Border crossings from Honduras spiked in 2014 (along with crossings from the rest of the region) in the wake of President Obama's DACA amnesty. However, foreign aid to Honduras in 2014 ($96 million) was not materially different than foreign aid in 2013 ($103 million) — so it does not appear to have been a major factor in the surge in crossings. In fact, crossings from Honduras jumped between 2012 and 2013 despite a 34 percent increase in aid.
Guatemalan aid is 87 percent economic in nature, and 13 percent military. In 2017, it totaled $257 million, slightly down from 2016, but still well above earlier levels.
There is a positive correlation between aid to Guatemala and migration, meaning that historically more aid to Guatemala has actually meant more border-crossers, not fewer. Between 2015 and 2016, aid more than doubled, from $138 million to $297 million. Despite that increase, Guatemalan border crossings actually rose — from 57,000 to 75,000.
Ironically, the reason that the Obama administration dramatically increased aid in FY 2016 was due to the border surge — the administration said it needed an additional $1 billion for the region to improve "economic prosperity, security, and governance." Clearly, this investment did not have the desired effect on illegal migration in Guatemala.
El Salvador takes in relatively less aid than other countries in the region, but on a per capita basis it takes in more, given the nation's small size. The aid is approximately 92 percent economic and 8 percent military, with a focus on security and governance.
Aid to El Salvador quadrupled in 2015, from its usual $80 million to $320 million in 2015, as part of an Obama administration initiative to combat El Salvador's soaring violence, which reached an astounding 103 homicides per 100,000 in 2015. Indeed, border crossings that year did decline, well below the 2014 surge and back to 2013 levels. However, border crossings also declined in the rest of the region that year, so it is unclear how much of that decline is specifically attributable to the aid. Further, the benefit was not long-lived — by 2016, border crossings from El Salvador spiked again, this time reaching a record high of over 70,000 people.
Finally, it is worth examining aid to Mexico given both the large numbers of Mexican migrants who have historically crossed the border, and recent talks between President Trump and Mexican authorities on how Mexico can stem the current migrant flow.
Unsurprisingly given both its size and proximity to the United States, Mexico receives large amounts of U.S. aid — approximately $290 million in 2017. Unlike Central American aid, which is used for a variety of development purposes, aid to Mexico is intended almost entirely for governance.
Historically, most border-crossers were Mexican.
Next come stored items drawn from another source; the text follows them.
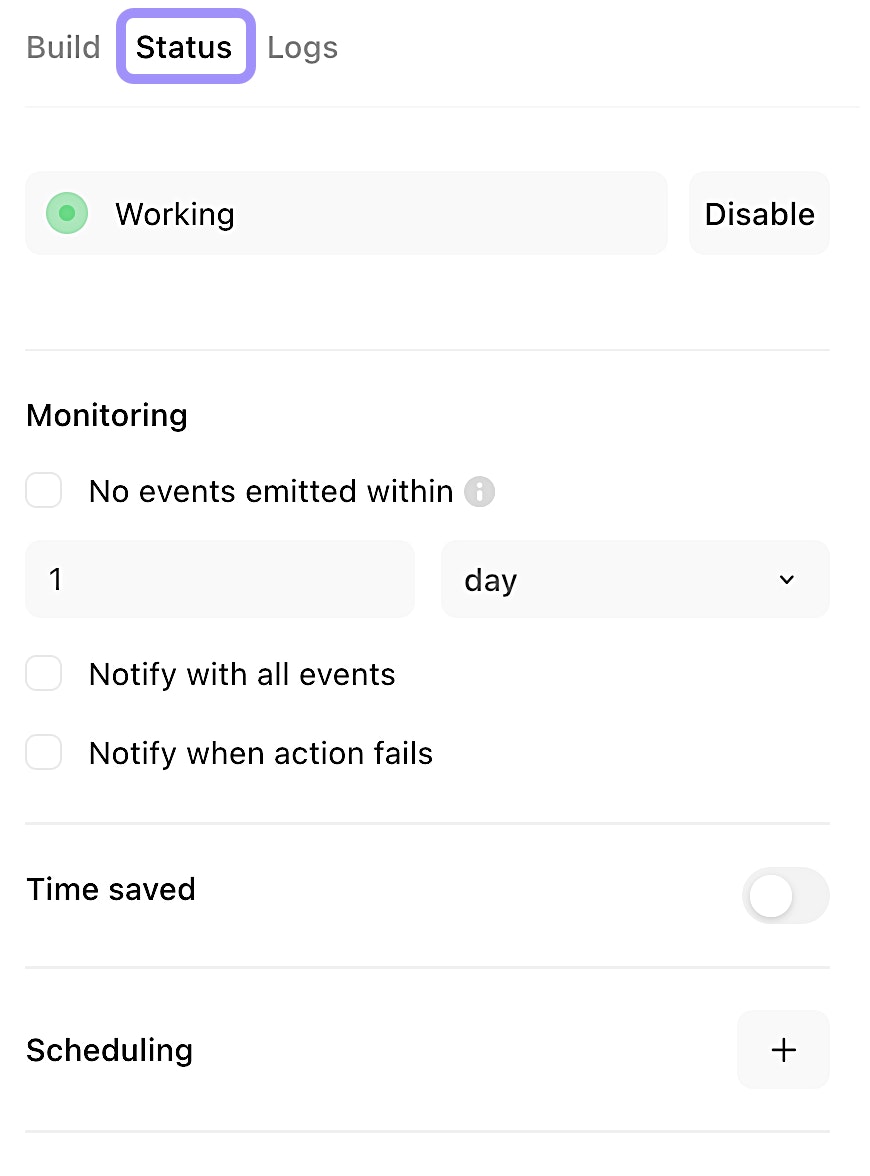Switch to the Build tab

[63, 47]
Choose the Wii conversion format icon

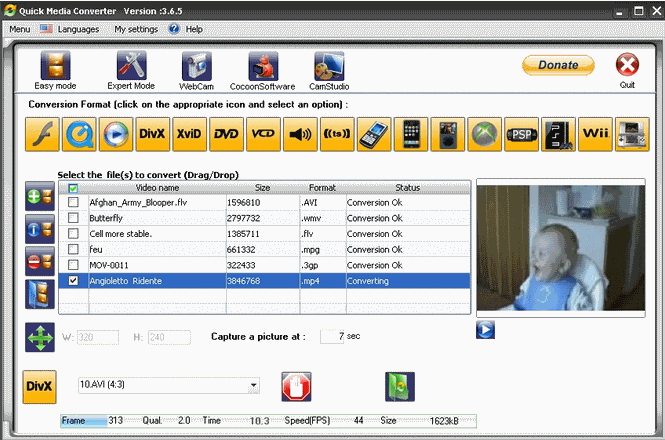[595, 134]
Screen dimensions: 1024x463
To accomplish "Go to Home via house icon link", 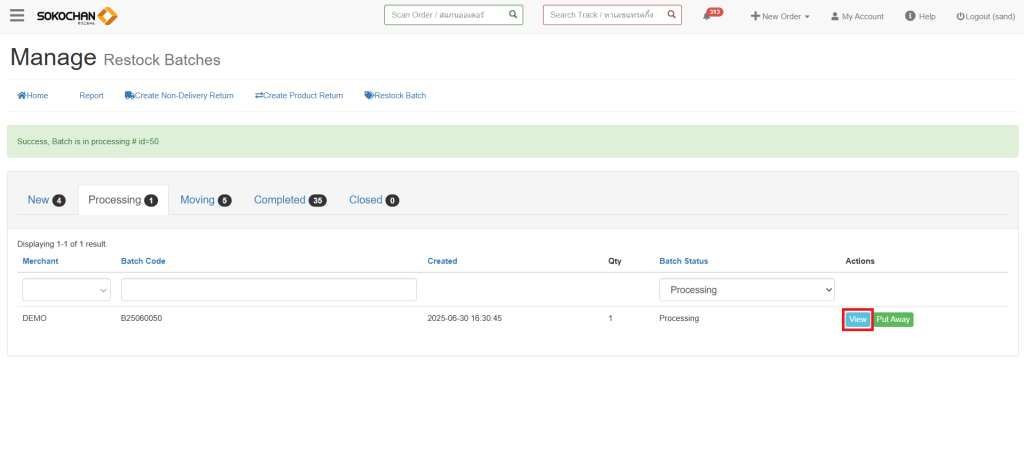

That has steadily declined over time, with Mexican border-crossers falling from 300,000 in 2011 to less than half that number by 2017. This decline does not appear to have much to do with foreign aid. Even as foreign aid dropped off significantly between 2015 and 2017, Mexican migration continued to fall.
While it is indeed true that standards of living and quality of life are higher by nearly every quantifiable metric in the United States relative to much of Latin America, and that these disparities are likely a factor driving immigration, it is unrealistic to expect that America can simply "fix" the serious structural challenges in these developing countries by increasing foreign aid.
As the past eight years indicate, there is little evidence that foreign aid does much to stem the tide of migration. While it is possible that aid has positive long-term effects, it certainly does not appear to have shown up in the data yet. In the shorter term, the United States faces the pressing challenge of a humanitarian and political crisis at the border.
What we need most are immediate legal fixes, such as closing the catch-and-release loopholes that are actually driving this crisis — not the kind of wishful thinking that posits that Latin America can eventually develop on par with the United States if only we spend billions more dollars and wait many more years.